[REQUIRED TASK] Find each line in the material that contains the word "icon" and copy those lines out. Case counts.

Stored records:

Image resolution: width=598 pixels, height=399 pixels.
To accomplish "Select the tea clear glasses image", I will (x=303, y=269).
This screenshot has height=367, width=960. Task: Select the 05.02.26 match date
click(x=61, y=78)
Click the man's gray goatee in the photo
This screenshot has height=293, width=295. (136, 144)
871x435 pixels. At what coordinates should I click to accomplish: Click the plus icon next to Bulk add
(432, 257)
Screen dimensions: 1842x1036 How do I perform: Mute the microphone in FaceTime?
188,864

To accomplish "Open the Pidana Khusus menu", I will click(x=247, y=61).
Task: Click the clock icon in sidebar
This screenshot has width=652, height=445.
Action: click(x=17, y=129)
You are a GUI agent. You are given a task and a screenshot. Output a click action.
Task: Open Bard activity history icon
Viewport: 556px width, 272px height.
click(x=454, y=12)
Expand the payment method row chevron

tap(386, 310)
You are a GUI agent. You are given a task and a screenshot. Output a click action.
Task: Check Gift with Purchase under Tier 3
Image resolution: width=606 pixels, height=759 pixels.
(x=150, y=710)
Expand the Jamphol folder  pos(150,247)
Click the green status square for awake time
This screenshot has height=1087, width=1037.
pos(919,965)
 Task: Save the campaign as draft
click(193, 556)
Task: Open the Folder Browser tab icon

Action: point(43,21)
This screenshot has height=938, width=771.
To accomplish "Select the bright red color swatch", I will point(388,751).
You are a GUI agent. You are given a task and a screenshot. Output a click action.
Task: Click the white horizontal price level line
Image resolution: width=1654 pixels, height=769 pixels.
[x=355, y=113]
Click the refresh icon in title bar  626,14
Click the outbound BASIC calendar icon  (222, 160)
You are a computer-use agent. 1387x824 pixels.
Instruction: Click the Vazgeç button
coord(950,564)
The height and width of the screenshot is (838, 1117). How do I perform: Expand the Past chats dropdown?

[FULL RESPONSE]
871x435 pixels. At what coordinates should I click to accomplish: Click the plus icon next to Bulk add
Task: Click the clock icon in sidebar
Task: Open Bard activity history icon
Task: Open the Folder Browser tab icon
Click the refresh icon in title bar  626,14
Click the outbound BASIC calendar icon  (222, 160)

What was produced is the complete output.